In una cittadina della Norvegia Nora e Torvald vivono apparentemente felici nella loro quotidianità
domestica: sono sposati da otto anni, si amano e amano i loro figli.
Tuttavia la giovane donna nasconde un segreto: come una moderna Antigone infatti, anche Nora in
passato ha anteposto la legge del cuore a quella dello Stato scavalcando regole e convenzioni pur di
salvare segretamente la vita al proprio marito.
Proprio quando l’esistenza della protagonista sembra procedere per il meglio, il passato piomba a
tormentarla sotto forma di ricatto. Nils Krogstad infatti, uomo giunto all’apice della disperazione,
cercherà di sfruttare a suo vantaggio il passato di Nora alla ricerca di quel riscatto sociale che la vita
stessa, il bisogno e la necessità gli hanno negato.

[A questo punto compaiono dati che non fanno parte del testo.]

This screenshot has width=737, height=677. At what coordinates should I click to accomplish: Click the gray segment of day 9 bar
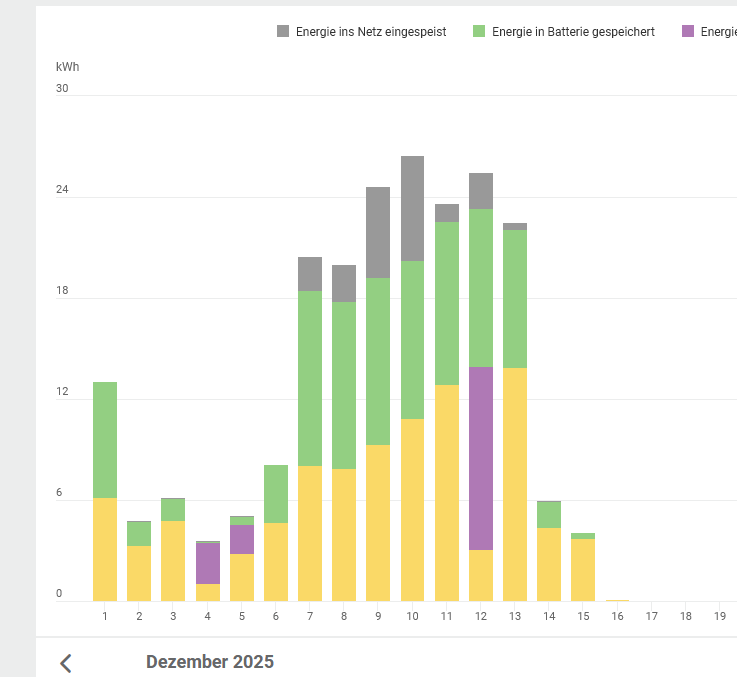coord(378,232)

“Casa di bambola” è un’opera profondamente radicata nella realtà borghese, nelle sue meschinità
perfettamente incarnate dal marito di Nora, caratterizzato dal bisogno di rispettare a tutti i costi le
convenienze esteriori.
Egli è pronto a sacrificare i legami più autentici ed è incapace di comprendere la profondità del gesto
della moglie, che diviene la più iconica eroina ibseniana. Nora si trova all’improvviso faccia a
faccia con l’inautenticità del suo matrimonio, con la falsità del suo ruolo nella famiglia e con la vacuità
della sua esistenza.
L’autore con un brusco salto psicologico la trasforma da “bambola” inesperta e ingenua in donna
cosciente di sé e dei propri bisogni, pronta a cercare ad ogni costo una via di fuga lontano da quella
gabbia dorata che- prima il padre, poi il marito, infine la società- le avevano costruito incessantemente
attorno.
Il finale resta quasi aperto, poiché l’autore sceglie di lasciare al protagonista maschile e al pubblico
la speranza di un miracolo che consiste nel rinnegare i ruoli che la società ci impone: un profondo
cambiamento culturale e sociale in grado di abbattere l’incomunicabilità in cui viviamo e instaurare
un rapporto vero e autentico tra esseri umani.
L’unico peccato che non ammette perdono è infatti, secondo l’autore, rinnegare il proprio Io in una
colpevole rinuncia alla ricerca della propria identità.
Il dramma destò, come prevedibile, grande scalpore fra i contemporanei, e impose nell’immaginario
collettivo una figura femminile in grado di stravolgere e denunciare quegli equilibri borghesi corrotti,
basati sull’ipocrisia della forma e su una condizione subalterna della donna ormai intollerabile.